Oh, sorry, I forget to update this from the previous (slightly different)
series [1], where kvm_arm_pmu_get_pmuver_limit() returned
kvm->arch.arm_pmu->pmuver.  Although the sanitized value will always be
the same as kvm->arch.arm_pmu->pmuver with the series [2], I don't meant
to change this in this patch.

[1] https://lore.kernel.org/all/20230527040236.1875860-1-reijiw@google.com/
[2] https://lore.kernel.org/all/20230610061520.3026530-1-reijiw@google.com/

Thank you,
Reiji
Oliver Upton June 11, 2023, 7:47 a.m. UTC | #3
On Sat, Jun 10, 2023 at 09:54:30PM -0700, Reiji Watanabe wrote:
> On Sat, Jun 10, 2023 at 05:57:34PM -0700, Oliver Upton wrote:
> > Hi Reiji,
> > 
> > On Sat, Jun 10, 2023 at 12:45:10PM -0700, Reiji Watanabe wrote:
> > > @@ -735,7 +736,7 @@ u64 kvm_pmu_get_pmceid(struct kvm_vcpu *vcpu, bool pmceid1)
> > >  		 * Don't advertise STALL_SLOT, as PMMIR_EL0 is handled
> > >  		 * as RAZ
> > >  		 */
> > > -		if (vcpu->kvm->arch.arm_pmu->pmuver >= ID_AA64DFR0_EL1_PMUVer_V3P4)
> > > +		if (vcpu->kvm->arch.dfr0_pmuver.imp >= ID_AA64DFR0_EL1_PMUVer_V3P4)
> > >  			val &= ~BIT_ULL(ARMV8_PMUV3_PERFCTR_STALL_SLOT - 32);
> > 
> > I don't think this conditional masking is correct in the first place,
> 
> I'm not sure why this conditional masking is correct.
> Could you please elaborate ?

On second thought, the original code works, but for a rather non-obvious
reason. I was concerned about the case where kvm->arch.arm_pmu->pmuver does
not match the current CPU, but as you say we hide PMU from the guest in this
case.

My concern remains, though, for the proposed fix.

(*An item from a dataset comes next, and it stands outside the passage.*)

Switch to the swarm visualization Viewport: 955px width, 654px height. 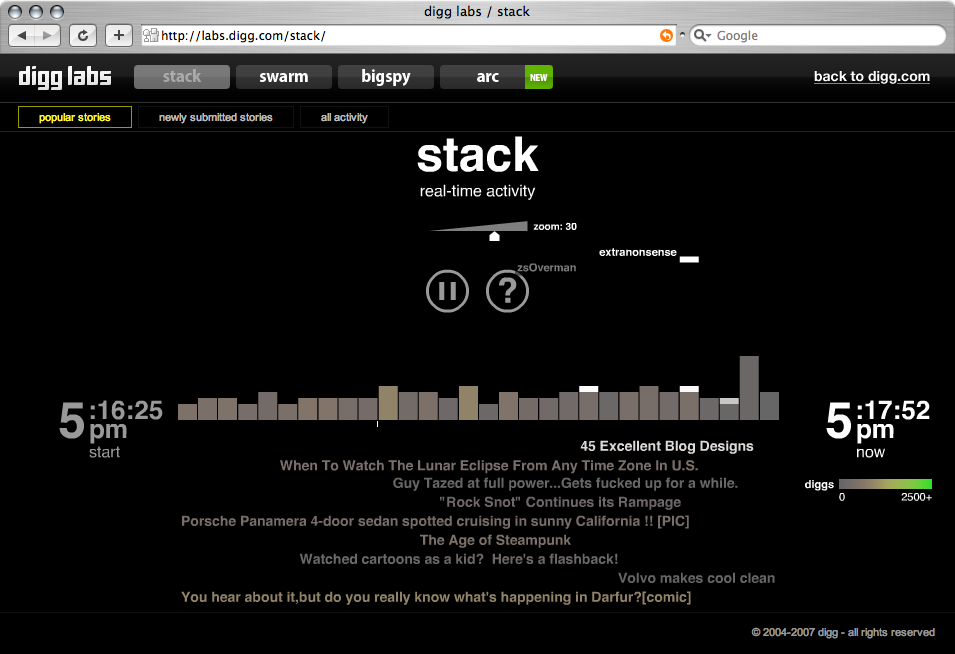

> > and this change would only make it worse.
> > 
> > We emulate reads of PMCEID1_EL0 using the literal value of the CPU. The
> > _advertised_ PMU version has no bearing on the core PMU version. So,
> > assuming we hit this on a v3p5+ part with userspace (stupidly)
> > advertising an older implementation level, we never clear the bit for
> > STALL_SLOT.
> 
> I'm not sure if I understand this comment correctly.
> When the guest's PMUVer is older than v3p4, I don't think we need
> to clear the bit for STALL_SLOT, as PMMIR_EL1 is not implemented
> for the guest (PMMIR_EL1 is implemented only on v3p4 or newer).
> Or am I missing something ?

The guest's PMU version has no influence on the *hardware* value of
PMCEID1_EL0.

Suppose KVM is running on a v3p5+ implementation, but userspace has set
ID_AA64DFR0_EL1.PMUVer to v3p0. In this case the read of PMCEID1_EL0 on
the preceding line would advertise the STALL_SLOT event, and KVM fails
to mask it due to the ID register value. The fact we do not support the
event is an invariant, and in the worst case we wind up clearing a bit
that's already 0.

This is why I'd suggested just unconditionally clearing the bit. While
we're on the topic, doesn't the same reasoning hold for
STALL_SLOT_{FRONTEND,BACKEND}? We probably want to hide those too.

--
Thanks,
Oliver
Reiji Watanabe June 11, 2023, 4:01 p.m. UTC | #4
Hi Oliver,

Thank you for the clarification!
But, I still have some questions on your comments.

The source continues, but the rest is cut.